Wednesday, September 15, 2004

World's largest salt shaker awarded to Canada

I watched the final of the World Cup of Hockey last night, but found my enthusiasm lacking. The '98 & '02 Olympics, and moreso the Flames tremendous spring run, pretty much ruined it for me - I just couldn't get myself to care. However, there were still lots of smiles, raised eyebrows, and "what-the-hell-did-he-just-say?"s from my seat. A few thoughts:
  • Mario is tremendous. I really think his general privateness throughout his career has been the NHL's loss. Since his first Cup in '91 at least, there's nothing to dislike about the guy. And this is a whole other post, but I've been saying for probably 10 years that Mario Lemieux is the greatest player in NHL history. Maybe I'd feel differently if I'd seen several dozen Bobby Orr games, but Mario could simply do things on the ice that no one else can, and he frequently did it while dragging an opposing defenceman around. If you're from Edmonton, keep reading, nothing below will enrage you any further.
  • I actually found myself feeling bad for Kipper when Canada scored. Again, the Flames just ruined this tournament for me.
  • Possibly not worth repeating, but what an awful trophy. Anyone else happen to notice that when Lemieux picked it up, he seemed to be contemplating raising it over his head, but first tossed it in his hands a couple of times. (Miss Cleo Aldini mind-reads: "'s not the same.")
  • Speaking of trophies, if you had told me two years ago that Vincent Lecavalier would be the World Cup MVP, I would have been speechless, except maybe to muse that you had been huffing the same solvents as Art Williams. That thought was fleeting, though; what came next, watching Vincent skate to the centre to accept his trophy, was: "I guess it's like riding a bike." Going back to minor hockey, I'm sure he's accepted a tournament MVP award 50 times - boy did he know the drill. (OK, blank expression, posture somewhere between humble and ashamed, look at and handle the trophy like it's coated with e coli - check, check, check.)
  • Best interview -- Scott Oake: "So you've won a junior world championship, a senior world championship, an Olympic gold medal, three Stanley Cups, and now a World Cup. How would you rate your career?" Scott Niedermayer: "When you put it that way Scott, I'd say pretty goddamn successful!" (Disclaimer: not Niedermayer's actual answer.)
  • Most overused word by Team Canada in post-game interviews: special. There was no contender for runner-up.
  • No brickbats for Bob Cole from me. Although I'm still reeling a bit from the previous game, when the director went in for a close-up of Mario, and Bob says, "What a gorgeous smile." I can't even think of a joke for this.
So now we regrettably move onto the joint owner-player plan to destroy the NHL. I don't think I have much to say right now beyond what I posted here and here, except for maybe that I don't think a common concern for the league by the two parties is any cause for optimism.

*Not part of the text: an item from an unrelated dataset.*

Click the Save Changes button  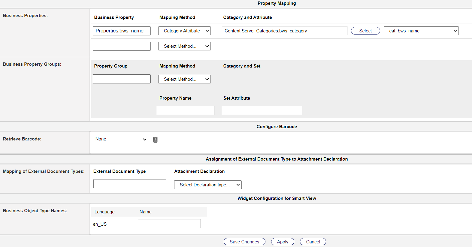point(244,242)
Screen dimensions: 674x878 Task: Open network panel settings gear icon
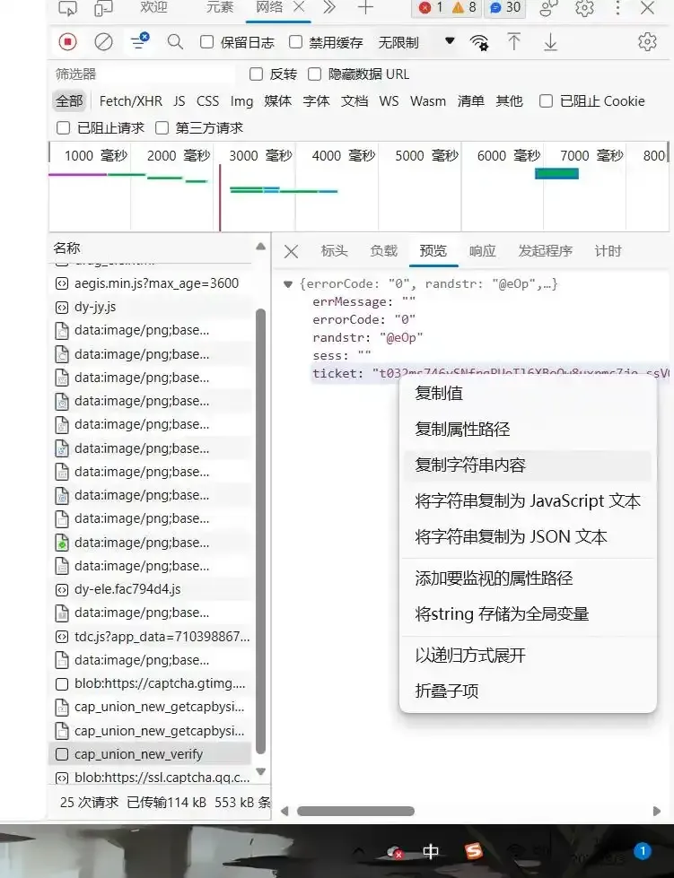(647, 42)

Recall the soon-to-be-frequently-repeated cliche of the two kids fighting over a toy, each pulling on one end. It starts to rip, and both are saying "You're ripping it!" "No you're ripping it!"

I repeat this not to get the cliche-ball rolling, but to note that when the toy finally rips, there is a brief moment of stunned silence, and then the argument intensifies. No, I'm not overly optimistic.


At 8:53 a.m., Anonymous Anonymous said...

Uh, Mario is great and all, but you have to be on another planet to rank him ahead of Gretzky.

The CBC did a retirement special on the Great One where they compared his impact and accomplishments in hockey not just to other hockey players, but also to stars from other pro sports leagues. What Gretzky did to hockey, no other sports superstar did in any other league. In the mountains of medals and awards that Gretzky won throughout his amateur and pro career, its easy to sometimes miss the forest for the trees and downplay the magnitude of what he did and the talent he brought to the game.

But there can really be no question. Gretzky is far and away the best to ever play hockey.

At 10:24 a.m., Anonymous Anonymous said...

Oh, oh. Now you've done it.

No question Gretzky's impact on the game was greater. He gives great interviews, he captured the fans imagination better, and he sold the game in the US better; but, on the ice I'm with Jerry.

Lemieux had a better point per game average than Gretzky, with worse teammates, and without the benefit of the "you can't hit him" philosophy, or the "if you touch him it's a penalty" officiating. The number of goals Mario scored with one hand on his stick and one hand holding off multiple defenders tells it all.

Having said that, I'm going with Bobby Orr, just because most people over 50 all name him.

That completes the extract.